Permanecí sentado muy quieto. Luego de un momento le dije:

—Estoy empezando a vislumbrar cosas, cuya existencia ignoraba. ¿Qué clase de chica era ella?

—Astuta, suave, pero mala. Tenía una forma de proceder con los hombres que le permitía manejarlos. Podía hacerlos arrastrarse a sus pies. Ese grandullón le arrancaría la cabeza ahora mismo, si le oyera decir cualquier cosa contra ella.

—Se divorció de él, pero eso no puso punto final a las cosas para Degarmo.

—¿Sabe ya él que está muerta?

Webber se quedó sentado allí quieto un largo rato, antes de decir:

—No le he oído nada que me lo demuestre. Pero ¿cómo podía evitarlo, si se trataba de la misma chica?

—No la llegó a encontrar en la montaña, por lo menos que nosotros sepamos.

Me puse de pie y me incliné sobre su escritorio.

—Mire, capitán, usted no estará burlándose de mí, ¿verdad?

—No, en absoluto. Algunos hombres son así y algunas mujeres pueden transformarlos hasta lograr que se conviertan en algo totalmente diferente. Si piensa que Degarmo fue a buscarla porque quería hacerle daño, está completamente equivocado.

—No he pensado exactamente eso —le contesté—. Eso sólo hubiera sido posible en el caso de que Degarmo conociera la región muy a fondo. Quienquiera que haya sido quien la mató, la conocía.

—Esto queda entre nosotros —dijo—. Me gustaría que usted lo considerara así.

Asentí, pero sin prometerle nada. Volví a desearle buenas noches y me retiré. Me siguió con la mirada mientras atravesaba el cuarto. Parecía triste y herido.

El Chrysler estaba en el lugar de estacionamiento de la policía, a un lado del edificio, con las llaves en el arranque y ningún paragolpes abollado. Cooney no había cumplido su amenaza. Regresé en él a Hollywood, y subí a mi apartamento del Bristol. Era tarde, casi medianoche.

El vestíbulo verde y marfil estaba completamente silencioso, salvo por el timbre de un teléfono en alguna de las habitaciones. Sonaba insistentemente, haciéndose más fuerte a medida que me acercaba a mis habitaciones. Abrí la puerta. Era mi teléfono.

Crucé la habitación en la oscuridad, hasta donde se encontraba el aparato sobre el escritorio de roble contra la pared. El timbre debió de sonar por lo menos diez veces.

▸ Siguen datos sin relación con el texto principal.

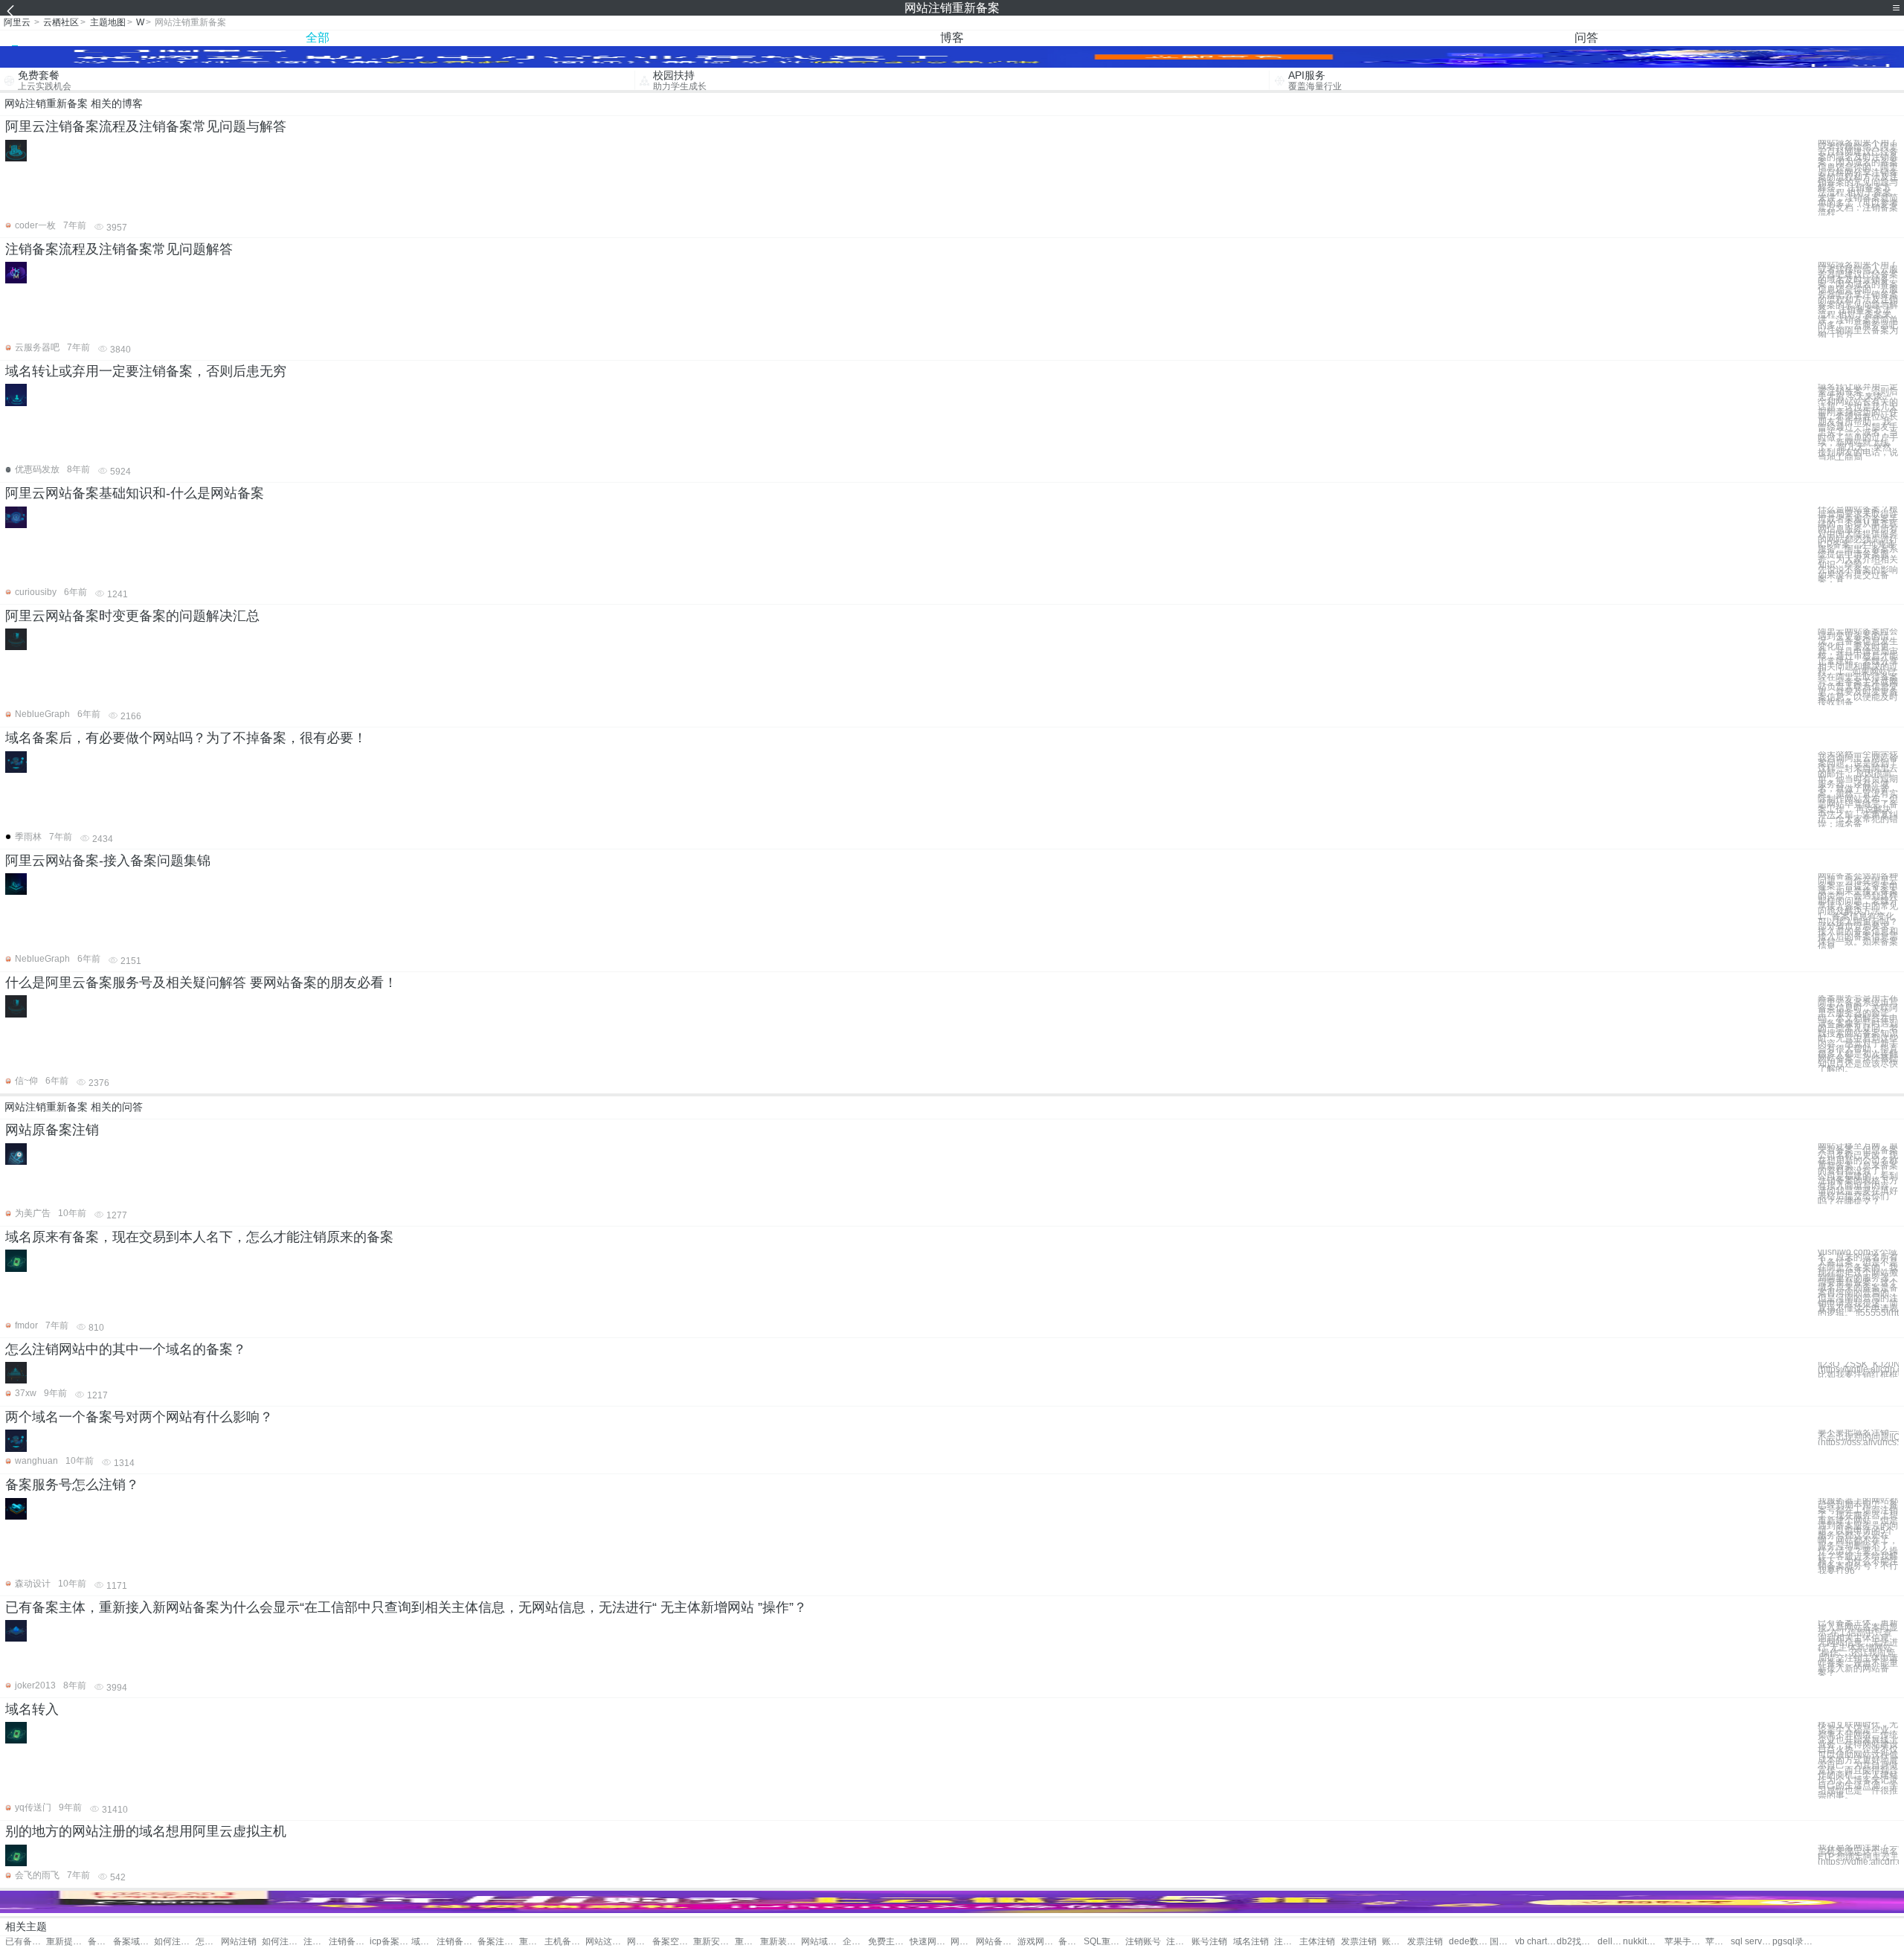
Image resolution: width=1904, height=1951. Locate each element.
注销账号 (1143, 1942)
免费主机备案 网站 (888, 1942)
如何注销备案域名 (282, 1942)
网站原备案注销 (52, 1129)
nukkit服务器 (1643, 1942)
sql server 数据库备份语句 (1751, 1942)
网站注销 (239, 1942)
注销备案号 (349, 1942)
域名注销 (1251, 1942)
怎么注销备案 (208, 1942)
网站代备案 (639, 1942)
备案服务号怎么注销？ (72, 1484)
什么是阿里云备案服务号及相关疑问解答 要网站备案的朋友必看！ (201, 982)
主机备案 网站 (564, 1942)
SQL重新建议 (1104, 1942)
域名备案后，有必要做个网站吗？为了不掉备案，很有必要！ (186, 737)
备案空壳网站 (672, 1942)
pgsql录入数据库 (1792, 1942)
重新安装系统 (713, 1942)
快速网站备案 (930, 1942)
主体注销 (1317, 1942)
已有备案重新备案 (25, 1942)
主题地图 (108, 22)
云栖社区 (61, 22)
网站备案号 (996, 1942)
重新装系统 (780, 1942)
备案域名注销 (133, 1942)
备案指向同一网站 (1071, 1942)
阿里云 (17, 22)
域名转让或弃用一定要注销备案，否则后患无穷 (145, 371)
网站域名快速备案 (821, 1942)
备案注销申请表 (497, 1942)
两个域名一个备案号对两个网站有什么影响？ (139, 1417)
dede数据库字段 (1469, 1942)
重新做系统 (747, 1942)
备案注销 (100, 1942)
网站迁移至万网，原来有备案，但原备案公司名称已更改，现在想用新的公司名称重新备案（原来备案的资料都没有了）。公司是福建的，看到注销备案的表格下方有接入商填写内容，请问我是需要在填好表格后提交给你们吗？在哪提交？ (1858, 1173)
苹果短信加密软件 (1718, 1942)
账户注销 (1394, 1942)
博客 (952, 37)
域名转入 (32, 1709)
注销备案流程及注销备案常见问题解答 (119, 249)
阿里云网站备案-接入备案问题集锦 (107, 860)
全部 (317, 37)
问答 (1586, 37)
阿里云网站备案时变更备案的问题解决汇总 (132, 615)
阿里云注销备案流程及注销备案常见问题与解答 (145, 126)
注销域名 (1286, 1942)
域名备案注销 (424, 1942)
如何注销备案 (174, 1942)
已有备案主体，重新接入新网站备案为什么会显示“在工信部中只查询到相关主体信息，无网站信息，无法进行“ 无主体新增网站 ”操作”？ (406, 1607)
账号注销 (1209, 1942)
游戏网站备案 (1037, 1942)
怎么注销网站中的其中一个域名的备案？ (125, 1349)
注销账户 (1178, 1942)
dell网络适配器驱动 (1610, 1942)
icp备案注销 (390, 1942)
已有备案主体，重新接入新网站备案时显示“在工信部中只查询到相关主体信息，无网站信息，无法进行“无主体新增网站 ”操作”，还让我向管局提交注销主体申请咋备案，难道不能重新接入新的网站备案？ (1858, 1648)
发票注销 (1359, 1942)
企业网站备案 (855, 1942)
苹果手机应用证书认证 (1685, 1942)
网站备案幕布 (963, 1942)
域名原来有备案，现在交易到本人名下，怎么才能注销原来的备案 (199, 1237)
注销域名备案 (316, 1942)
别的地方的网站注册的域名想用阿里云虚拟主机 (145, 1831)
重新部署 (531, 1942)
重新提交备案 (66, 1942)
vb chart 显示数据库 (1535, 1942)
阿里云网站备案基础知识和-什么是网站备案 (134, 493)
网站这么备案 (605, 1942)
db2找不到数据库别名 (1577, 1942)
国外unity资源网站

Levanté el auricular y contesté. Era Derace Kingsley.

Su voz sonaba tensa, forzada y nerviosa.

—¡Buen Dios! ¿Dónde diablos se había metido? —vociferó—. ¡He estado tratando de dar con usted durante horas!

—Está bien, ya estoy aquí —le dije—. ¿Qué sucede?

—He tenido noticias de ella.

Mantuve el teléfono apretado fuertemente, mientras aspiraba lentamente el aire y lo dejé escapar luego aún más lentamente.

—Continúe —le dije.

—No me encuentro muy lejos. Tardaré unos cinco o seis minutos en llegar. Prepárese para viajar.

Colgó el auricular.

Me quedé allí, de pie, sosteniendo el auricular, a mitad de camino entre mi oreja y el soporte. Luego lo deposité muy lentamente y me quedé contemplando la mano. Estaba a medio cerrar y rígida, como si estuviera aún sosteniendo el aparato.